GOALS:
1. Copy the rows from the line that contains "Describe the element at coordinates (187, 379)" through the line that contains "coordinates (172, 557).", both included, keeping each line unchanged.
2. Pick up the bangers and mash recipe after its last sentence and keep writing it.

──────── TEXT PASSAGE

Sunday, January 3, 2010

Bangers and Mash with Onion Gravy


I'm not a big fan of sausage, but this recipe looked delicious in Jamie Oliver's Cook book. Jamie did not disappoint, this meal was even better than the picture.

Bangers and Mash with Onion Gravy
Adopted from Jamie Oliver

Serves 4

Ingredients
4 sausages ( I used Italian)
2 cloves of garlic, chopped fine
dash of sage
dash of rosemary
olive oil
2 Tablespoon of honey 
5 1/2lb potatoes, peeled and cut into uniform pieces
1/2 cup grits
1/2 cup shredded mozzarella cheese
3 Tablespoons stone ground mustard
salt and pepper-- to taste
1 1/2 cups water
1 stick of butter
2 medium onions
2 Tablespoons balsamic vinegar
splash of red wine
2 beef bouillon cubes

Directions 
Preheat oven to 400 degrees.

Place sausages in a small baking pan that has sides. Sprinkle garlic, sage, rosemary, olive oil, and honey over top. Bake in oven for 20 minutes or until brown. Rotate sausages and bake an additional 10 minutes or until browned on all sides.

────────────────
──────── DATA SHOWN

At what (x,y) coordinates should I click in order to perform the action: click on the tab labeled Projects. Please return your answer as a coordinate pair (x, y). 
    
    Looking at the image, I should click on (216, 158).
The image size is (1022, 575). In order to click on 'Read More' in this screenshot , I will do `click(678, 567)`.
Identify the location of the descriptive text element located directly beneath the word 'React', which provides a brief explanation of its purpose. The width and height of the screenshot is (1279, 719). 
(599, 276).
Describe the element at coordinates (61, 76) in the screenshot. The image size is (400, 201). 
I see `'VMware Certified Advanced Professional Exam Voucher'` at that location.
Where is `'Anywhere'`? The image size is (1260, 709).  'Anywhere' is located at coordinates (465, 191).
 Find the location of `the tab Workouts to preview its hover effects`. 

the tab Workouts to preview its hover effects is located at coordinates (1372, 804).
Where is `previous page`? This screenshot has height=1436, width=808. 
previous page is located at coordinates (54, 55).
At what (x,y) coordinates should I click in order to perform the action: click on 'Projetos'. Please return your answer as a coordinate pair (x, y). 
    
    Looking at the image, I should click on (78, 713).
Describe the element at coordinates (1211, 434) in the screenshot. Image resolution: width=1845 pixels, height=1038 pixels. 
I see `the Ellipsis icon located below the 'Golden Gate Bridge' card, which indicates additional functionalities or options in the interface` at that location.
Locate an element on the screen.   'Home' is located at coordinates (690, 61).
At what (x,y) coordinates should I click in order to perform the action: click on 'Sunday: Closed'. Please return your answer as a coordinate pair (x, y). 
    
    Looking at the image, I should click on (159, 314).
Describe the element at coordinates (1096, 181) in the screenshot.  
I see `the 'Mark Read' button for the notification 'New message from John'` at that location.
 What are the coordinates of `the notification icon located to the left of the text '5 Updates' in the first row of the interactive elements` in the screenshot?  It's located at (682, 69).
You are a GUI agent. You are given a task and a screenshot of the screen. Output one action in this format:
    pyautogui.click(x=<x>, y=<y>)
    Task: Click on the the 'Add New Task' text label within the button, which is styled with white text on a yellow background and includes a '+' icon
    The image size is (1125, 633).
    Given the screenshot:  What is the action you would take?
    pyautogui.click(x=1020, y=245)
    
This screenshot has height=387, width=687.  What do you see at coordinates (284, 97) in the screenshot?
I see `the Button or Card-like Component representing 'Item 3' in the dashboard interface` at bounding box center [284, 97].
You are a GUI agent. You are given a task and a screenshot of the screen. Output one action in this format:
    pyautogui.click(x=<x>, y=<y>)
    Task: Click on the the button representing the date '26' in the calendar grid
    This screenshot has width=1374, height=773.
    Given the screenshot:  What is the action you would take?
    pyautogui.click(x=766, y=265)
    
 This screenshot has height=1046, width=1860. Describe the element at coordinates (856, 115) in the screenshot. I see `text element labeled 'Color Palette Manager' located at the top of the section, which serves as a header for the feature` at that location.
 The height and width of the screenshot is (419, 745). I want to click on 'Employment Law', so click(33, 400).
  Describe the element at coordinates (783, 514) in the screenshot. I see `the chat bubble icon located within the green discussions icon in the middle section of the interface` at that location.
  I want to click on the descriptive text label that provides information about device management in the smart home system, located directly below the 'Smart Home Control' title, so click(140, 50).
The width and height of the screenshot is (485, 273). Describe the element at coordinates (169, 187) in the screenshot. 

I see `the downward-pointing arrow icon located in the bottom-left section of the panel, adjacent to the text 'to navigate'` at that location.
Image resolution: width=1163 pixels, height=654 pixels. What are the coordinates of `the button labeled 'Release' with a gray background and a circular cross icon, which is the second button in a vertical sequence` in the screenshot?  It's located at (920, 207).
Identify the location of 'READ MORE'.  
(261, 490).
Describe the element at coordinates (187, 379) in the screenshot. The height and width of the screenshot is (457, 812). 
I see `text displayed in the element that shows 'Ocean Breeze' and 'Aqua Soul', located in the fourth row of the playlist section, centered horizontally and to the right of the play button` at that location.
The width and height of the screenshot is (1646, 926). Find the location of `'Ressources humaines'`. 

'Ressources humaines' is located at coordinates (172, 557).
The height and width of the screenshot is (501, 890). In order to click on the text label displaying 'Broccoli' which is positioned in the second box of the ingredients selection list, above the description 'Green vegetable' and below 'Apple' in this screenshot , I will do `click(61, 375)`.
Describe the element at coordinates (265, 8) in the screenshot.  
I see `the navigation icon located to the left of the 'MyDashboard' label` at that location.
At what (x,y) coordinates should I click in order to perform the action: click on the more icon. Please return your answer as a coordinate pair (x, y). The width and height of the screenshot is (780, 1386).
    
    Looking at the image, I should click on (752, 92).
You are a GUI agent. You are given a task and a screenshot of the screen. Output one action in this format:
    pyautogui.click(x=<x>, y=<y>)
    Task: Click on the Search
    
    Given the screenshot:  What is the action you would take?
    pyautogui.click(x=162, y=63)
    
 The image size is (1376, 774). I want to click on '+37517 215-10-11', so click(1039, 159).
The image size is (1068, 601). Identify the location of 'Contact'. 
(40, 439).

────────────────

RESPONSES TO THE EXERCISE:
1.
Describe the element at coordinates (187, 379) in the screenshot. The height and width of the screenshot is (457, 812). 
I see `text displayed in the element that shows 'Ocean Breeze' and 'Aqua Soul', located in the fourth row of the playlist section, centered horizontally and to the right of the play button` at that location.
The width and height of the screenshot is (1646, 926). Find the location of `'Ressources humaines'`. 

'Ressources humaines' is located at coordinates (172, 557).

2.
To make the mash bring  potatoes to a boil and cook until they are fork tender. Drain and mash with heavy cream, mustard, salt, pepper, and 5 Tablespoons of butter. In another bowl make grits by bringing 1 1/2 cups of water to a boil and by adding the grits and cheese. When the grits have finished cooking add the mash potatoes. 

To make the onion gravy fry the onions really slow in a little oil, covered, for about 15 minutes until soft. Remove the lid, turn the heat up and as soon as the onions become golden brown, pour in the red wine and vinegar and boil until it almost disappears. Turn the heat down again and add the remaining 3 Tablespoons of butter. Crumble in the bouillion cubes and 2 1/2 cups of water and stir well. Let this simmer until you have a nice gravy consistency. 

To serve, dollop some oozy potatoes on the plate, chop up the sausage and place on top of the potatoes, and top it all off with the onions.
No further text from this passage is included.